Funding sources for the complex include $12 million in Katrina Community Development Block Grant funds (KCDBG funds), a $1.5 million land donation from Tradition, and $2 million from MGCCC for the equipment for the complex and other project costs. Tradition will match the KCDBG funds with an additional $12 million of private funds in housing construction for students of MGCCC and William Carey University, which currently has about 1,000 students on its Tradition campus.

Tradition will donate the rights of way to the county for the roads and utilities to serve MGCCC and student housing. Tradition will also commit to MDA that it will be responsible for causing the Tradition Health Care Industry Zone (created under House Bill 722 in the 2013 Mississippi Legislative Session) to produce a minimum of $70 million in investments in capital improvements over the next five-10 years. That time frame is projected to produce 2,500 new, permanent jobs in health care institutions and businesses.

“This is an incredible opportunity for the college and for the people of South Mississippi for several reasons,” Graham said. “Health care is one of the most important development areas for the state and especially South Mississippi, enhancing the business competitiveness of the area and creating both jobs and wealth. It is also important because it allows us to improve the health care of our citizens, bringing Mississippi from the bottom of the health care report card to the top.

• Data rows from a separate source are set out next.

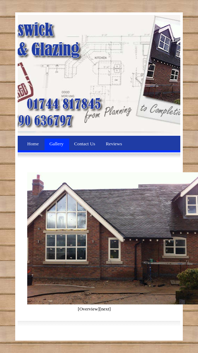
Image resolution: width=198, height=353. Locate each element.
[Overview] (88, 309)
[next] (105, 309)
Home (33, 143)
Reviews (114, 143)
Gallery (57, 143)
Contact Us (85, 143)
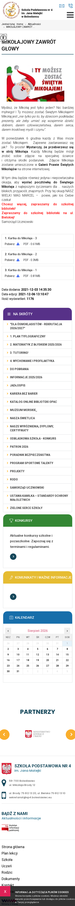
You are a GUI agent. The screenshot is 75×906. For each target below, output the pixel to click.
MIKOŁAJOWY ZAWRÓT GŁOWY (29, 45)
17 (18, 660)
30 (8, 671)
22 (67, 660)
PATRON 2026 (19, 446)
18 (27, 660)
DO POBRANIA (19, 369)
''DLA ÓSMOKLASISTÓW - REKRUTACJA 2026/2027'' (36, 326)
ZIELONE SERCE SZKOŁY (26, 508)
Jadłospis (17, 385)
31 (18, 671)
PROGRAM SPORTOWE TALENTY (31, 463)
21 (57, 660)
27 (47, 665)
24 (18, 665)
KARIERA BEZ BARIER (24, 393)
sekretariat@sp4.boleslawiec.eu (61, 5)
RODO (14, 479)
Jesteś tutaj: (9, 24)
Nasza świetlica (22, 418)
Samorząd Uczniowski (27, 487)
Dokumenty (11, 879)
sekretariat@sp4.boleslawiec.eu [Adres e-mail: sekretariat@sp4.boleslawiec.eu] (30, 797)
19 (37, 660)
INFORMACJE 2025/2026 (26, 377)
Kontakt (8, 885)
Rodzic (7, 872)
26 (37, 665)
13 (47, 654)
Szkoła (7, 860)
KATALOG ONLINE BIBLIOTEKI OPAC (33, 401)
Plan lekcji (10, 853)
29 (67, 665)
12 (37, 654)
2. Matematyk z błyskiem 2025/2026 (36, 344)
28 (57, 665)
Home (20, 24)
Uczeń (7, 866)
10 (18, 654)
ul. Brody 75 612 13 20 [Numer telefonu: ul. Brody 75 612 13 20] (22, 793)
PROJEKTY (17, 471)
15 (67, 654)
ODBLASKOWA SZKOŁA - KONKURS (33, 438)
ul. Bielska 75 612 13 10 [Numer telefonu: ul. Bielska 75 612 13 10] (51, 793)
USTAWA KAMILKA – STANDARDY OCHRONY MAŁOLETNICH (39, 497)
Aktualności (32, 24)
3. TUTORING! (19, 352)
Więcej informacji (13, 556)
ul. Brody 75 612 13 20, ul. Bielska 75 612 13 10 (70, 6)
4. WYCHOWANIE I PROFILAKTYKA (32, 361)
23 (8, 665)
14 (57, 654)
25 (27, 665)
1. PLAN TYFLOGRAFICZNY (27, 336)
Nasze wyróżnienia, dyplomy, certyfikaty (32, 428)
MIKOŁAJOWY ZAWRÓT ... (18, 27)
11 (27, 654)
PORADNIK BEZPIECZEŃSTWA (30, 454)
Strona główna (13, 847)
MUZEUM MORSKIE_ (23, 410)
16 (8, 660)
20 (47, 660)
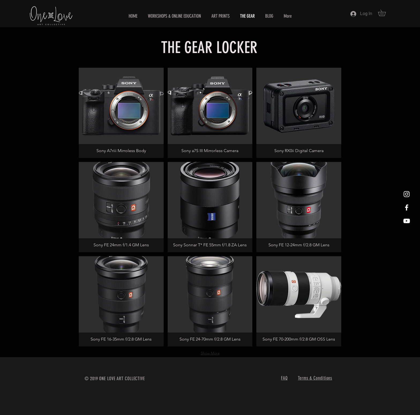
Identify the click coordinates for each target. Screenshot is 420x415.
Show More (210, 353)
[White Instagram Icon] (407, 194)
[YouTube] (407, 221)
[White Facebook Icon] (407, 207)
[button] (385, 13)
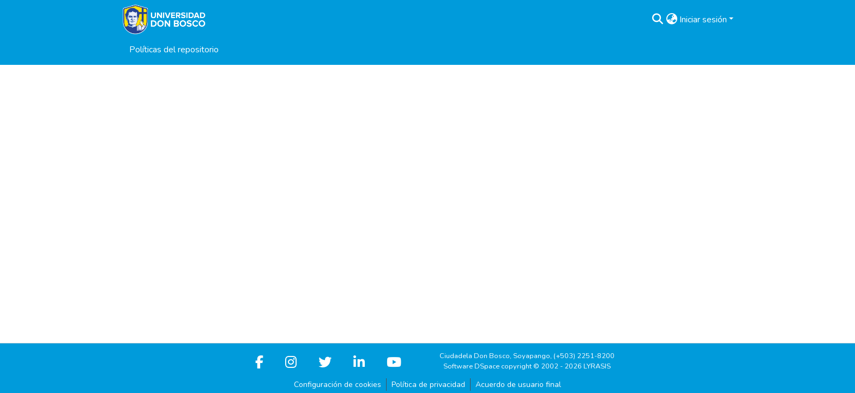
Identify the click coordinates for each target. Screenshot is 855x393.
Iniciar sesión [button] (704, 20)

We are pleased that, with this project, we can continue to offer the best opportunities for success to our students and the people of our district.”

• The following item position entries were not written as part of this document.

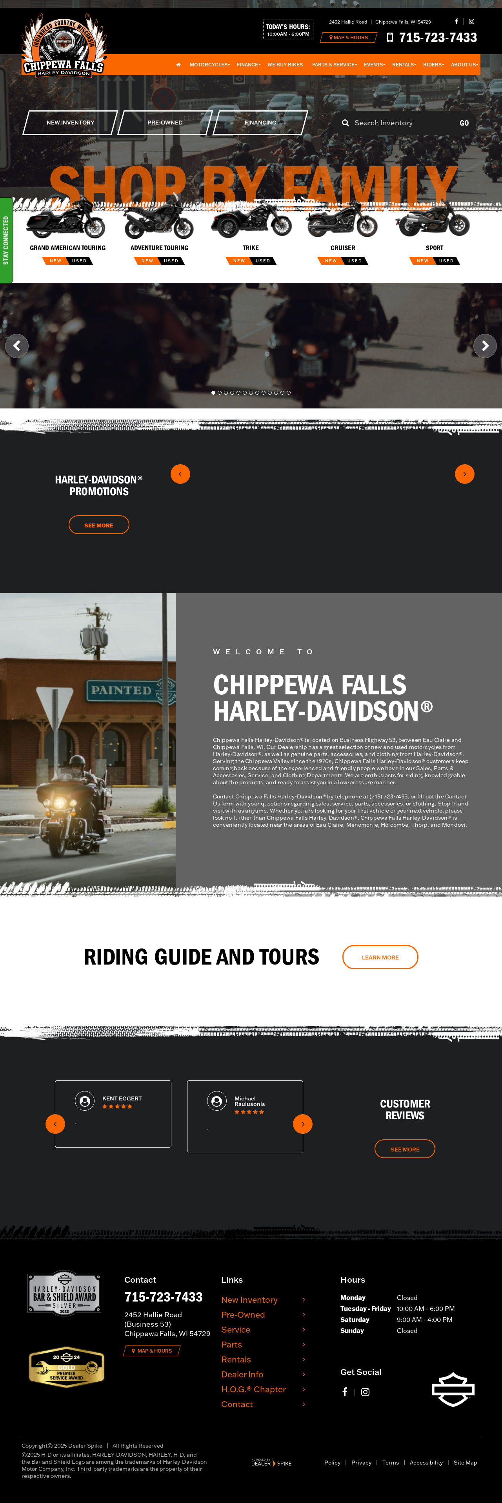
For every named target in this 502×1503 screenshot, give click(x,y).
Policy (332, 1462)
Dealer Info (242, 1374)
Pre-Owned (243, 1314)
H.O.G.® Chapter (253, 1389)
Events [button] (373, 65)
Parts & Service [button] (333, 65)
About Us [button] (463, 65)
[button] (17, 345)
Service (235, 1329)
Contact (237, 1404)
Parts (231, 1344)
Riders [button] (432, 65)
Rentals (236, 1359)
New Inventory (249, 1299)
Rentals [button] (403, 65)
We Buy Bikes (285, 65)
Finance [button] (247, 65)
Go (464, 123)
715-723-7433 (163, 1297)
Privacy (361, 1462)
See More (98, 525)
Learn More (380, 957)
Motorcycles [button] (208, 65)
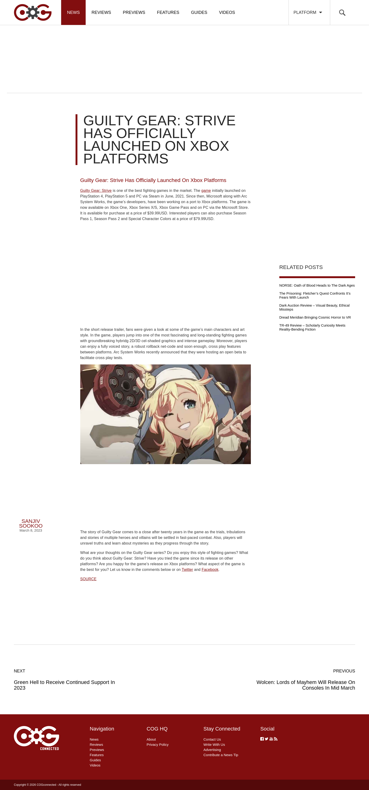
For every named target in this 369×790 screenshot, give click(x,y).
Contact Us (212, 739)
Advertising (212, 750)
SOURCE (88, 579)
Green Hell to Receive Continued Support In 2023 (65, 679)
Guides (199, 12)
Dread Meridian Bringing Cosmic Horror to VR (315, 317)
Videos (227, 12)
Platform (308, 12)
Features (168, 12)
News (73, 12)
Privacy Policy (157, 745)
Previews (134, 12)
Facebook (210, 570)
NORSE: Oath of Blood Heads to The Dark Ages (317, 285)
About (151, 739)
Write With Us (214, 745)
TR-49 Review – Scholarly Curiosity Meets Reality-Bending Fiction (312, 327)
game (206, 191)
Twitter (187, 570)
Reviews (101, 12)
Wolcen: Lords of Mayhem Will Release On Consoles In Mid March (304, 679)
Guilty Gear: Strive (96, 191)
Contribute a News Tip (221, 755)
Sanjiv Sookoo (31, 523)
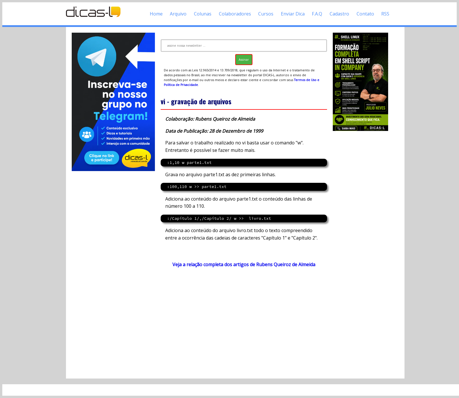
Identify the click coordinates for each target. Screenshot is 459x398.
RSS (385, 14)
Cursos (265, 14)
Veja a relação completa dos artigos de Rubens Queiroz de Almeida (243, 264)
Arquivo (178, 14)
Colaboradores (235, 14)
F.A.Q (317, 14)
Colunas (202, 14)
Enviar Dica (293, 14)
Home (156, 14)
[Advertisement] (244, 323)
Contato (365, 14)
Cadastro (339, 14)
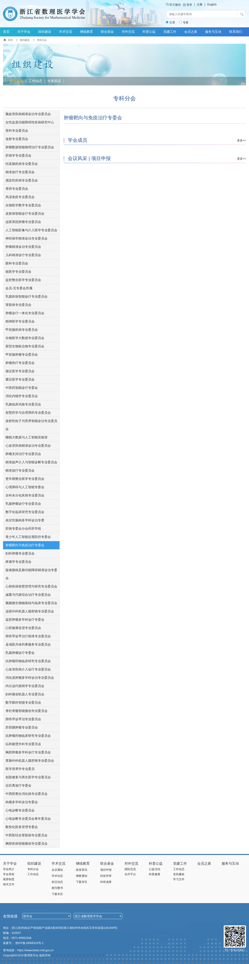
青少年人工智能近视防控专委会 (28, 537)
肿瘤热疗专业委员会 (20, 363)
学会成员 (77, 140)
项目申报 (101, 158)
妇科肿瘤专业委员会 (20, 553)
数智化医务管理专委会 (21, 827)
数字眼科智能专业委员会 (23, 702)
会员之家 (190, 31)
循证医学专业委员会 (20, 371)
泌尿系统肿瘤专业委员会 (23, 222)
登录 (187, 4)
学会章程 (8, 874)
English (212, 4)
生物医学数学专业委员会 (23, 205)
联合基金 (107, 31)
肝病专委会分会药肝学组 (23, 528)
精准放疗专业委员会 (20, 172)
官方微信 (173, 4)
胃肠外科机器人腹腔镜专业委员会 (29, 760)
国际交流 (130, 869)
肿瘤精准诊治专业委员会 (23, 246)
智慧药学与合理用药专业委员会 (28, 412)
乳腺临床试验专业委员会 (23, 404)
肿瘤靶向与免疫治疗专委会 (24, 545)
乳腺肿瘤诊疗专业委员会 (23, 503)
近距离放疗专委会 (18, 785)
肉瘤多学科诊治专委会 (21, 802)
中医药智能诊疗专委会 (21, 387)
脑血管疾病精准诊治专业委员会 (28, 114)
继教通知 (81, 875)
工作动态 (35, 81)
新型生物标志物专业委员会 (24, 346)
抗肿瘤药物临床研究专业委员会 (28, 661)
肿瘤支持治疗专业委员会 (23, 454)
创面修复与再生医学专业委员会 (28, 777)
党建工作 (169, 31)
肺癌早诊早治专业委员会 (23, 719)
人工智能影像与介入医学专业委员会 (31, 230)
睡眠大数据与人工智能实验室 (26, 437)
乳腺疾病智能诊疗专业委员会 (26, 296)
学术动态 (57, 875)
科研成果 (106, 881)
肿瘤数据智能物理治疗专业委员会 (29, 147)
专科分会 (16, 81)
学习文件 (178, 879)
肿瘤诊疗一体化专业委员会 (24, 313)
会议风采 (77, 158)
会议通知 (57, 869)
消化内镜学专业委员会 (21, 396)
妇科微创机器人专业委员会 (24, 694)
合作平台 (130, 874)
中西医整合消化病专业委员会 (26, 793)
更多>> (241, 140)
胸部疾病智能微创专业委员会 (26, 843)
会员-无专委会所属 (18, 288)
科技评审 (106, 875)
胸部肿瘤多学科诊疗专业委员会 (28, 752)
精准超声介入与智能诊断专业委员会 (31, 462)
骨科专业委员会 (16, 130)
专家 (183, 22)
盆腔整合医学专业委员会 (23, 280)
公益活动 (154, 869)
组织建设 (44, 31)
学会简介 (8, 869)
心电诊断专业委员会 (20, 810)
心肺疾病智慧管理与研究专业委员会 (31, 586)
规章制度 (8, 879)
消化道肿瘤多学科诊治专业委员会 (29, 677)
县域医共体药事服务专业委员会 (28, 644)
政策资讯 (81, 869)
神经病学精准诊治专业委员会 (26, 238)
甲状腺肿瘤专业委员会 (21, 354)
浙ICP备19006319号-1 (29, 943)
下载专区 (57, 894)
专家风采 (54, 81)
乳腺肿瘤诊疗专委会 (20, 652)
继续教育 (86, 31)
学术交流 (65, 31)
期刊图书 (57, 888)
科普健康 (154, 874)
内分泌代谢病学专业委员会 (24, 686)
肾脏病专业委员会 (18, 304)
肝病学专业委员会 (18, 155)
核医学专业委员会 (18, 271)
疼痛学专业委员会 (18, 561)
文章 (170, 22)
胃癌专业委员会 (16, 188)
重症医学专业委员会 (20, 379)
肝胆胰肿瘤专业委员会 (21, 727)
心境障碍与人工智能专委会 (24, 487)
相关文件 (8, 884)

Providing nurses to fill the current and future needs is a key element in making the health care industry viable in the state.  A 2009 study shows that for every one new nurse, more than 22 lives are saved annually; there is an increase in worker productivity by $9,900 per year; $46,000 is saved annually on medical costs; and an increased productivity attributable to decreased length of stay in hospitals was estimated at $2,000 annually.

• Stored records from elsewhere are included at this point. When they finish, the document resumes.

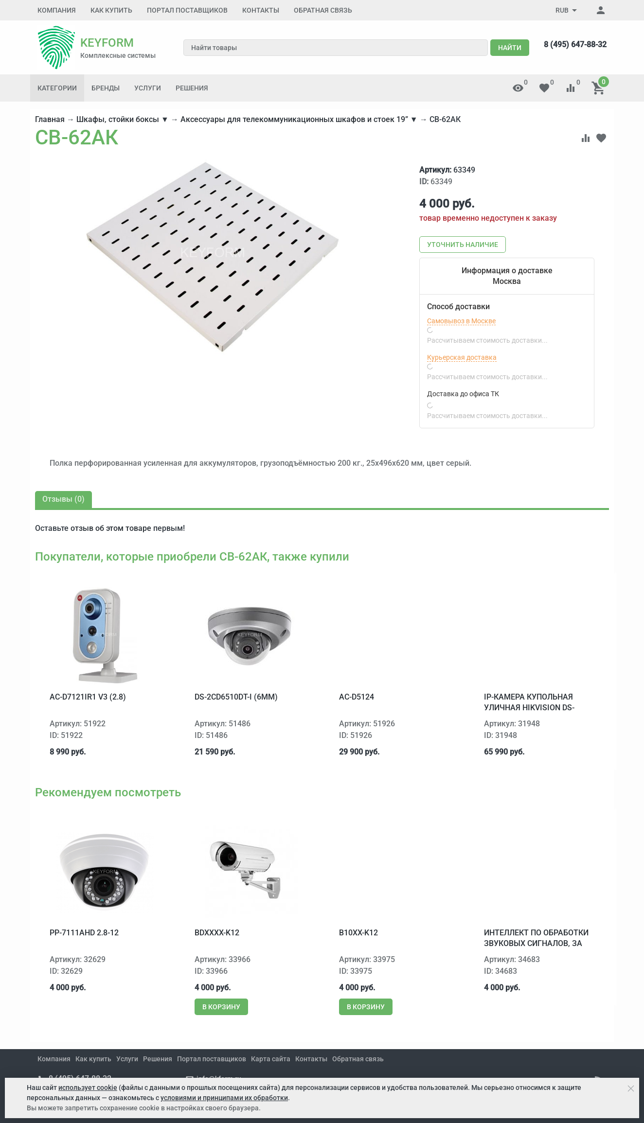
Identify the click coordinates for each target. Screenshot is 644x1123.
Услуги (147, 88)
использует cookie (87, 1087)
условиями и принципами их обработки (224, 1098)
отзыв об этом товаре (111, 528)
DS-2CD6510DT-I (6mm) (236, 697)
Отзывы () (63, 499)
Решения (192, 88)
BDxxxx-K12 (217, 932)
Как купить (111, 10)
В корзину (221, 1007)
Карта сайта (270, 1059)
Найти (509, 48)
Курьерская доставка (462, 357)
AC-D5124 (356, 697)
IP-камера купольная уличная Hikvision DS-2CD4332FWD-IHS (529, 707)
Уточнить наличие (462, 244)
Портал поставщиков (187, 10)
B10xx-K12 (358, 932)
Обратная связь (323, 10)
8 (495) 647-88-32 (575, 44)
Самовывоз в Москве (461, 321)
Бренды (105, 88)
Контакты (260, 10)
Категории (57, 88)
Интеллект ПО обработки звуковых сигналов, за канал (536, 943)
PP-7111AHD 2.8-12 (84, 932)
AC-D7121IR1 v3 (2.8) (88, 697)
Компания (56, 10)
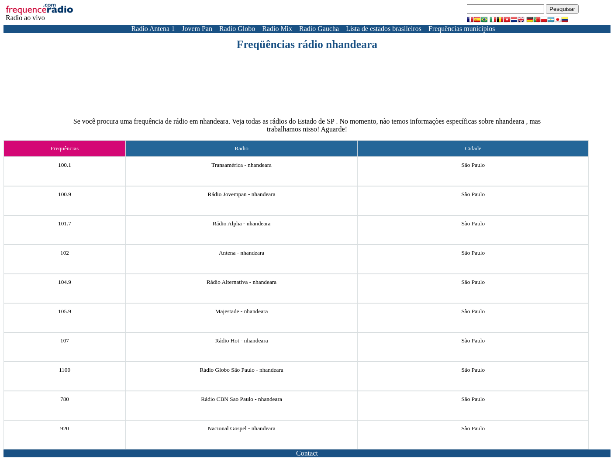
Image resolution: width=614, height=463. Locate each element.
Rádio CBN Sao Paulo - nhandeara (241, 399)
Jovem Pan (197, 28)
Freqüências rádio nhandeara (307, 44)
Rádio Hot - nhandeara (241, 340)
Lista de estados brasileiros (383, 28)
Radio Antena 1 (153, 28)
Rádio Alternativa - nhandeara (241, 282)
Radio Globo (237, 28)
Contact (307, 453)
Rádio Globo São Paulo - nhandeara (241, 369)
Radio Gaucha (319, 28)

The Mississippi Health Care Industry Zone Act, administered by the MDA is a program designed to provide incentives to qualified applicants of new health care related projects within the state of Mississippi. Blueprint Mississippi has a goal of 4,000 new nurses by the year 2016, so this announcement by MGCCC and Tradition is a vital step in meeting that goal.

Other health care statistics include the following:

  • Ten of the top 20 fastest-growing occupations are health care related.
  • The health care and social services sector has grown by 23 percent nationally  (2002-2011) and by 24 percent in Mississippi.
  • On a national level, health care will generate approximately 3.2 million more jobs before 2018.
  • Mississippi hospitals currently employ 60,143 full-time employees – 5.7 percent of statewide total employment. Hospitals also created an additional 34,557 jobs outside of their facilities. The total economic impact of hospital payroll spending is $5.8 billion.
  • Up to 4,880 new nurses will be needed by 2016 to provide inpatient and outpatient care in Mississippi.
  • Based on existing practice patterns, study models suggest the need, by 2016, for 25 additional physician assistants; 430 radiation technologists; 100 general med-techs; and 270 respiratory therapists.